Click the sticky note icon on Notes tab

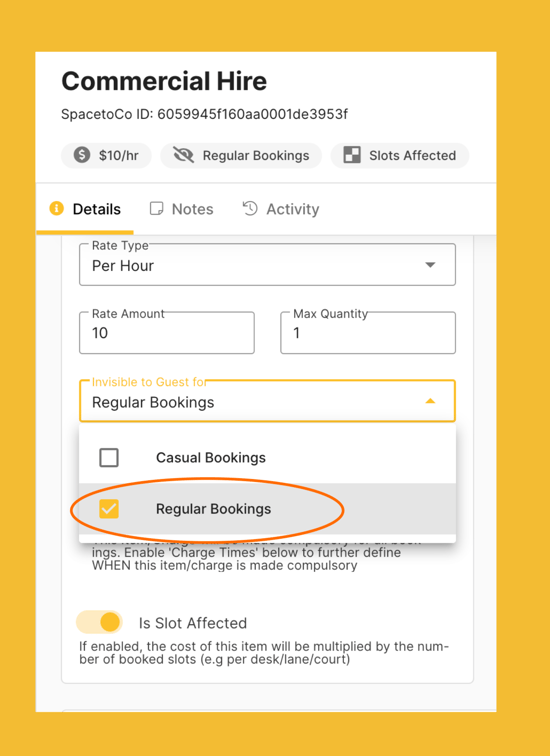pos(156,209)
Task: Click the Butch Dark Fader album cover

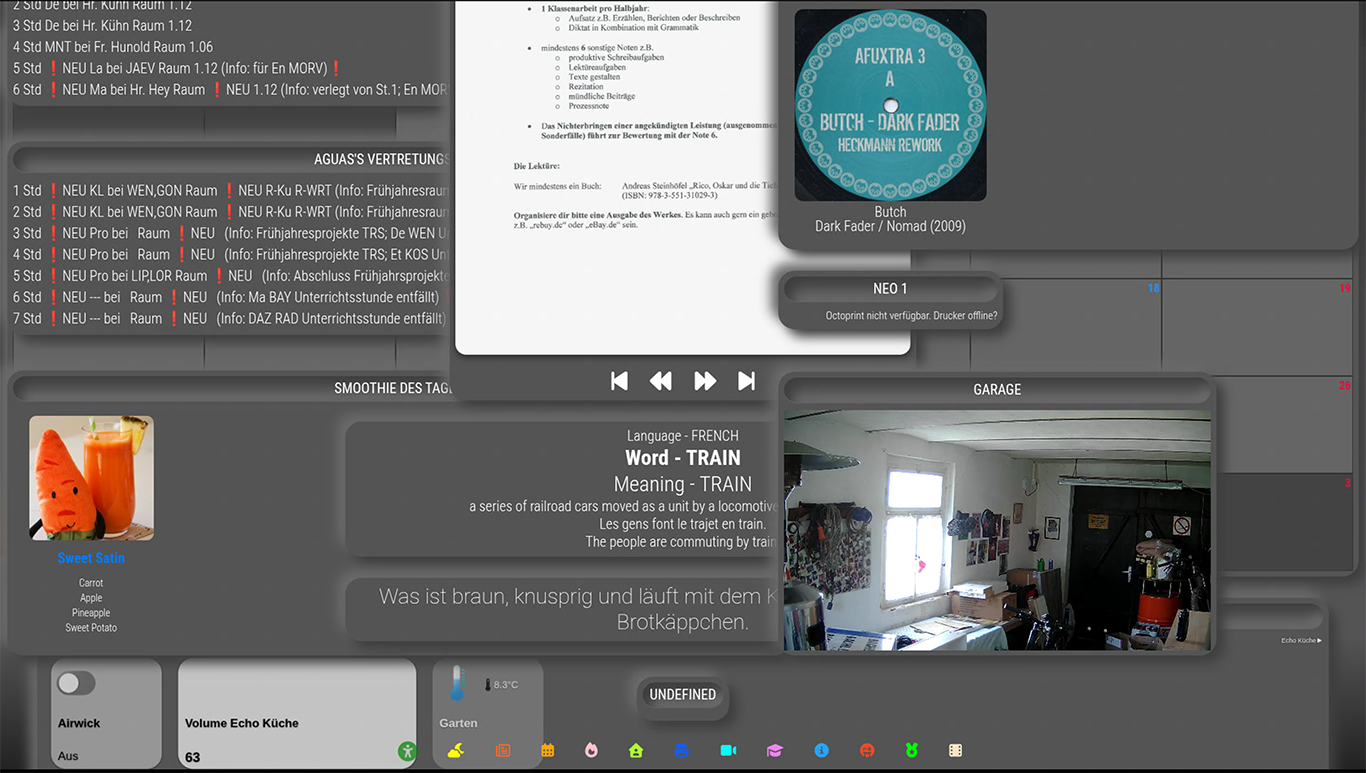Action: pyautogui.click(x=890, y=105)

═══

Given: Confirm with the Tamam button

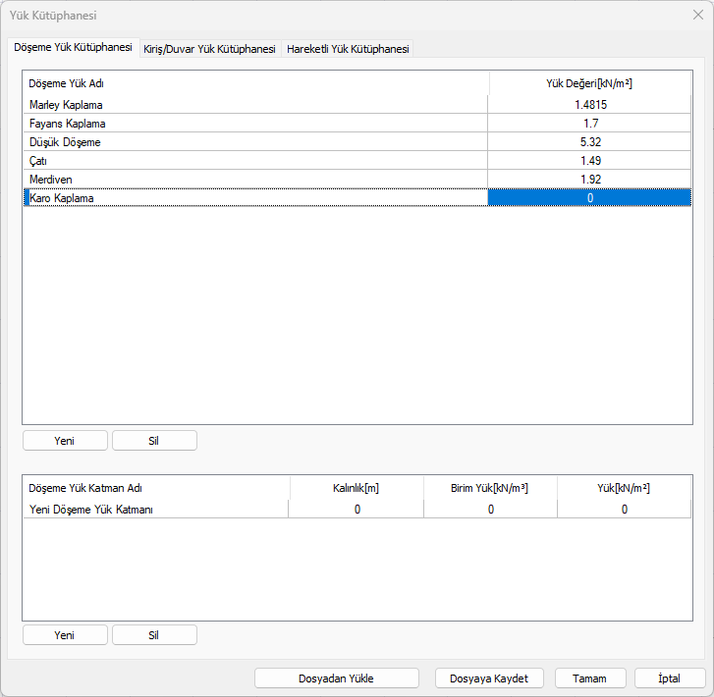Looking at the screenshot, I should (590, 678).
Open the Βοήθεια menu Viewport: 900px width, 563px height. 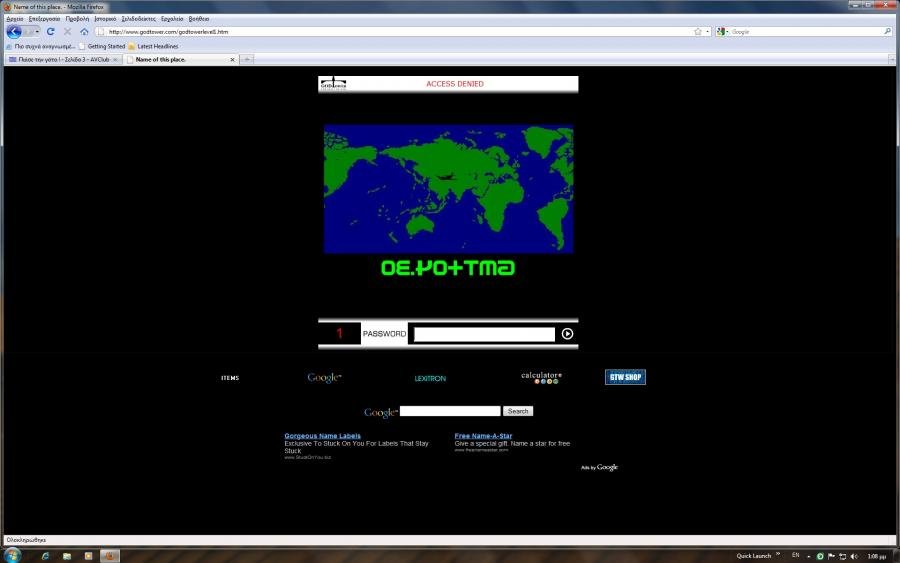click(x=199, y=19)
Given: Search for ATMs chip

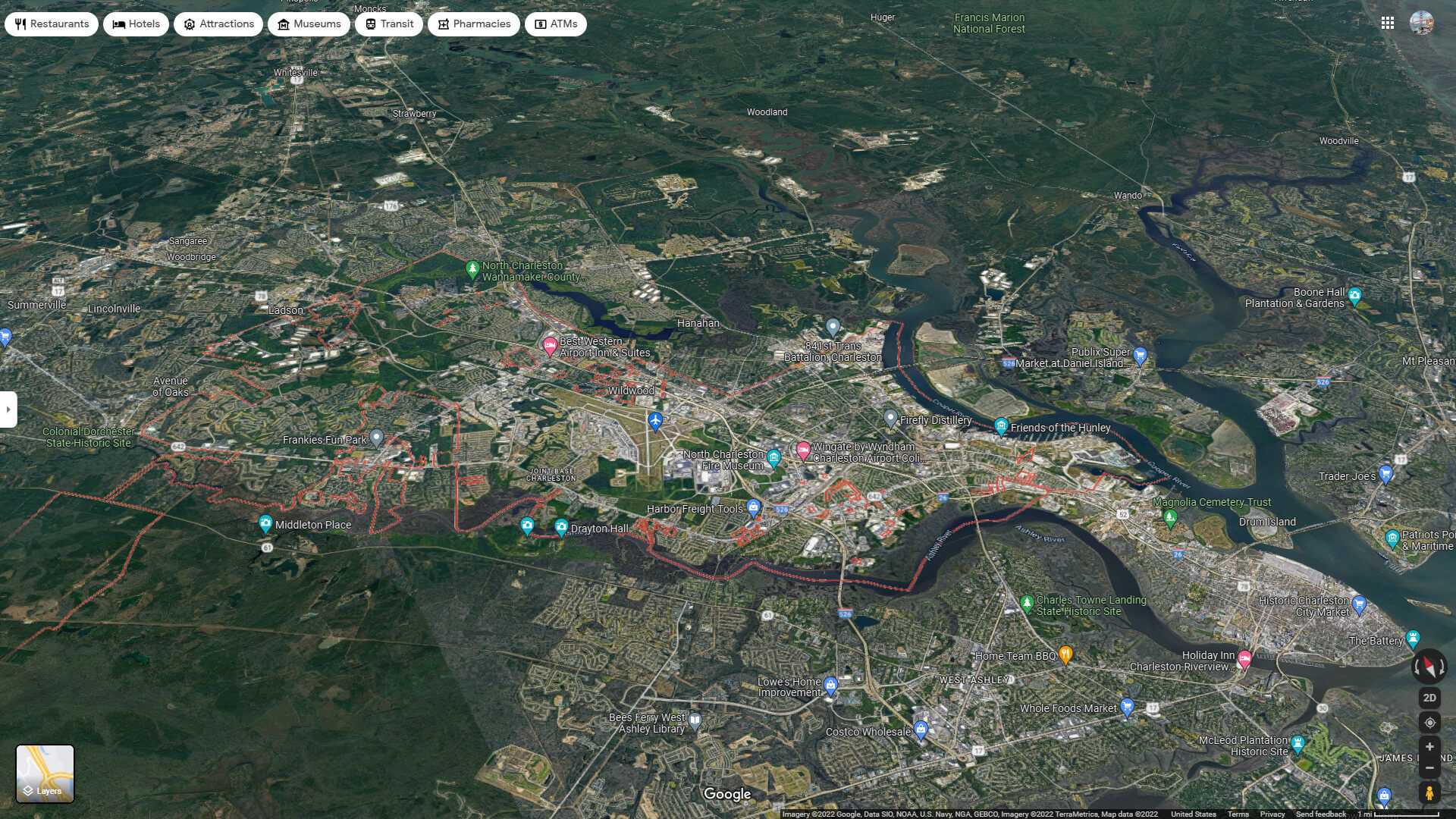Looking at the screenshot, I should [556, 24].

═══

## [Exercise directions]
Rewrite the part of the records that opens with the line containing "Click the sticky note icon on Notes tab" and closes with the line containing "Action: pyautogui.click(x=890, y=105)", substituting "artwork" for "album cover" and leaving everything else unchanged. Return only that part, and omit the pictures.

## [Output of the exercise]
Click the sticky note icon on Notes tab

pos(156,209)
Task: Click the Butch Dark Fader artwork

Action: pyautogui.click(x=890, y=105)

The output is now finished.